--- Start of Material for this exercise ---

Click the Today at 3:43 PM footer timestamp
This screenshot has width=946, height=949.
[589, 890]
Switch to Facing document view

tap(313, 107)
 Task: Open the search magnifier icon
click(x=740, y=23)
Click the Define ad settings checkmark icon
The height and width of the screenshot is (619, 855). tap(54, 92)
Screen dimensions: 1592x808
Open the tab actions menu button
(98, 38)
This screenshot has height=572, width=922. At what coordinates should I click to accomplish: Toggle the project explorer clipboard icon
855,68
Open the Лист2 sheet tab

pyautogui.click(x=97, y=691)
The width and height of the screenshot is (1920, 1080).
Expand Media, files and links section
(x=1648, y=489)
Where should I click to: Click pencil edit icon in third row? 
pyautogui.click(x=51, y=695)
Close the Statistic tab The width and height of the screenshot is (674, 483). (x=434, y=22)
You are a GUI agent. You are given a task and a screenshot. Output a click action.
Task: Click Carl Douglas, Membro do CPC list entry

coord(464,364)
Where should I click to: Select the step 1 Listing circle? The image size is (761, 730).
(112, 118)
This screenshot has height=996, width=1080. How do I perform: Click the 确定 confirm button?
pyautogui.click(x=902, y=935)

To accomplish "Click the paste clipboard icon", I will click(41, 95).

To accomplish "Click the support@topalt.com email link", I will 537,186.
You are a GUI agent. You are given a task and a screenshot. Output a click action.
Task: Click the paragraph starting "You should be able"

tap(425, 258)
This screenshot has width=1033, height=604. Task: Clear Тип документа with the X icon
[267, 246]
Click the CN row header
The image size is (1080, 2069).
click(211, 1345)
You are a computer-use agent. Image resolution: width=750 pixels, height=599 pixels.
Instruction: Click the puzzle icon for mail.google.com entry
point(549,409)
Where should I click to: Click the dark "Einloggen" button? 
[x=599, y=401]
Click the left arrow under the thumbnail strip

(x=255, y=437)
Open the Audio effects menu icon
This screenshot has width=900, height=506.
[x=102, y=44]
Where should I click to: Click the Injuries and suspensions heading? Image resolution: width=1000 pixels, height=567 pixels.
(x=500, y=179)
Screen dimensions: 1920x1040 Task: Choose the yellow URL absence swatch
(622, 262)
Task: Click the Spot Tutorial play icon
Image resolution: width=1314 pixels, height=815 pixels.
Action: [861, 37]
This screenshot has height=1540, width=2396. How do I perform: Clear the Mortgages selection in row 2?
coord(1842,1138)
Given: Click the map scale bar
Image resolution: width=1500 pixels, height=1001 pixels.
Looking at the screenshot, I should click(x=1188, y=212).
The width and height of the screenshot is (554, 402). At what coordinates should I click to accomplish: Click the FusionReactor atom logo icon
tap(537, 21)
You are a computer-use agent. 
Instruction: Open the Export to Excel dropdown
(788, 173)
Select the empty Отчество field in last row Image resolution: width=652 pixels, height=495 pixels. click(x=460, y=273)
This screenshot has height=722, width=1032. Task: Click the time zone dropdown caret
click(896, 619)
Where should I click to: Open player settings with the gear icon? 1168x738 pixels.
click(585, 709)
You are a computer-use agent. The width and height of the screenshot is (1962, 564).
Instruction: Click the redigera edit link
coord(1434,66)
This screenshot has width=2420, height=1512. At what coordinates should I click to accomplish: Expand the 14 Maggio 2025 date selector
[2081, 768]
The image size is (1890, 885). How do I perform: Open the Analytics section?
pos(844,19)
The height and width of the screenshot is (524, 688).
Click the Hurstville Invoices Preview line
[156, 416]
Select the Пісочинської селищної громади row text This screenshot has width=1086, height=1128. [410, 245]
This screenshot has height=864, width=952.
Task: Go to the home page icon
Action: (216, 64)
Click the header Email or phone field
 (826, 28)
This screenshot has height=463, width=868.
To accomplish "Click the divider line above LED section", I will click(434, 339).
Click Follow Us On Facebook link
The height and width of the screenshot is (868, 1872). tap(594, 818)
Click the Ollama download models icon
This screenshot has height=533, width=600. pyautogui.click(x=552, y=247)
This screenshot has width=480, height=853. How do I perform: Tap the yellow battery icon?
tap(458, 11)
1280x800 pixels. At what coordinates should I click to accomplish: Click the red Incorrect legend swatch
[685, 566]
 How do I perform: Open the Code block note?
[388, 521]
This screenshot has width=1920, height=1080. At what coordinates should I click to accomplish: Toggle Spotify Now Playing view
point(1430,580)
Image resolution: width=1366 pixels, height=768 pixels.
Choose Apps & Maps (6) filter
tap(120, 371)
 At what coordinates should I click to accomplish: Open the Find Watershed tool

--- End of Material for this exercise ---

■ Work to complete ■
Please lay out the records above as a Markdown table with the columns Row and Line. Start at the beginning of the records and end at the line containing "pyautogui.click(x=51, y=695)", including both ends; put a running number in Row and the text in Line, and omit blank lines.

■ Exercise solution ■
| Row | Line |
|---|---|
| 1 | Click the Today at 3:43 PM footer timestamp |
| 2 | This screenshot has width=946, height=949. |
| 3 | [589, 890] |
| 4 | Switch to Facing document view |
| 5 | tap(313, 107) |
| 6 |  Task: Open the search magnifier icon |
| 7 | click(x=740, y=23) |
| 8 | Click the Define ad settings checkmark icon |
| 9 | The height and width of the screenshot is (619, 855). tap(54, 92) |
| 10 | Screen dimensions: 1592x808 |
| 11 | Open the tab actions menu button |
| 12 | (98, 38) |
| 13 | This screenshot has height=572, width=922. At what coordinates should I click to accomplish: Toggle the project explorer clipboard icon |
| 14 | 855,68 |
| 15 | Open the Лист2 sheet tab |
| 16 | pyautogui.click(x=97, y=691) |
| 17 | The width and height of the screenshot is (1920, 1080). |
| 18 | Expand Media, files and links section |
| 19 | (x=1648, y=489) |
| 20 | Where should I click to: Click pencil edit icon in third row?  |
| 21 | pyautogui.click(x=51, y=695) |